(Excerpted data):

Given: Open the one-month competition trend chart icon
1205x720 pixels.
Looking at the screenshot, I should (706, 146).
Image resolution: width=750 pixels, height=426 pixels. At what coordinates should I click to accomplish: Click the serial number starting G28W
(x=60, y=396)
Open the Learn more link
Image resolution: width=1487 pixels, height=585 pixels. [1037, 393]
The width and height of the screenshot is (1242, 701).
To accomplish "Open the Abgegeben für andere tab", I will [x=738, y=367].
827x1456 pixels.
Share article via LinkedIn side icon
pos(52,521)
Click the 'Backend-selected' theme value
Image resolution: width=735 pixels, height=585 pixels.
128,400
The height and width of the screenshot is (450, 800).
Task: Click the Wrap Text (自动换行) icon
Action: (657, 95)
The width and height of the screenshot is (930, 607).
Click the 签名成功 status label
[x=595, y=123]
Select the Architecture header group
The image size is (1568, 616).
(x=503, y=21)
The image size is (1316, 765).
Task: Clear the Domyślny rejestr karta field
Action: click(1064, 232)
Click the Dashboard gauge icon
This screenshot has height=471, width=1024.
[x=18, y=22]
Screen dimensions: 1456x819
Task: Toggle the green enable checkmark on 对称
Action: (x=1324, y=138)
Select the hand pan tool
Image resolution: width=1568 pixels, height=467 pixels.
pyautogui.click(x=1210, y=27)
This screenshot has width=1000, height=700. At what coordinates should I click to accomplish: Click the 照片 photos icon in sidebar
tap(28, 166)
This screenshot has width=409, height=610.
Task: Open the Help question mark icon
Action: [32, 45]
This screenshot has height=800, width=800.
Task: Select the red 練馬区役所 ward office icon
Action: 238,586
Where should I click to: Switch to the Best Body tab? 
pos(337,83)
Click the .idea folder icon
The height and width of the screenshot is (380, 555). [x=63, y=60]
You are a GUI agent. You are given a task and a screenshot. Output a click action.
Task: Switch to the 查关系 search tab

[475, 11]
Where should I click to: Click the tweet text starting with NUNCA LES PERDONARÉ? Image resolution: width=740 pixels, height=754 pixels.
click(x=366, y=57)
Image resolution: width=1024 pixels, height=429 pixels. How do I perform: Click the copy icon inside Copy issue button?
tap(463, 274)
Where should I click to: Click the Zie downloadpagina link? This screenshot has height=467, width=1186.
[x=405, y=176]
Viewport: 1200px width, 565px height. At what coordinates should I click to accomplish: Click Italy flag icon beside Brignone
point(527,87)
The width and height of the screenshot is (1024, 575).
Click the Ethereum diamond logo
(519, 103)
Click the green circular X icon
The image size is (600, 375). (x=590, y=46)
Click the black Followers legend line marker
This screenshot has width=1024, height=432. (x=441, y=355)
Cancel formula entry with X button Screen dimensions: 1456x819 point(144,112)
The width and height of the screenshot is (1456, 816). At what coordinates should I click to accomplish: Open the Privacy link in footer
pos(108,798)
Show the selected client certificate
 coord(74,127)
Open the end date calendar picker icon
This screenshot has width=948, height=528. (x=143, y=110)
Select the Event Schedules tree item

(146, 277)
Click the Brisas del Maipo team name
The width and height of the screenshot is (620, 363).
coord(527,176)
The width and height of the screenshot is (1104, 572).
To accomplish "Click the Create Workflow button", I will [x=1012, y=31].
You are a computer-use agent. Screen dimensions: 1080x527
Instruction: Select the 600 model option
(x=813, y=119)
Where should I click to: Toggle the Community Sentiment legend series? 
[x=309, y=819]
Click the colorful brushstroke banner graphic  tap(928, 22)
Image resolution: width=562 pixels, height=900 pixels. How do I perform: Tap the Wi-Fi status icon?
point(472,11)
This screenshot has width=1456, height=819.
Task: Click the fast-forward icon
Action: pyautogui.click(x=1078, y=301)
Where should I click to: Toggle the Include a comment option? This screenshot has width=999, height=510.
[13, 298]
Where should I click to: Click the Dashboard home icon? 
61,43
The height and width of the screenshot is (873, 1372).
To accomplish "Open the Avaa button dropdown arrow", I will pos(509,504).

(Short exercise): Copy the lines above word for word, starting at the line that contains "Image resolution: width=562" and ending at the line that contains "Action: pyautogui.click(x=1078, y=301)".

(Exercise answer):
Image resolution: width=562 pixels, height=900 pixels. How do I perform: Tap the Wi-Fi status icon?
point(472,11)
This screenshot has width=1456, height=819.
Task: Click the fast-forward icon
Action: pyautogui.click(x=1078, y=301)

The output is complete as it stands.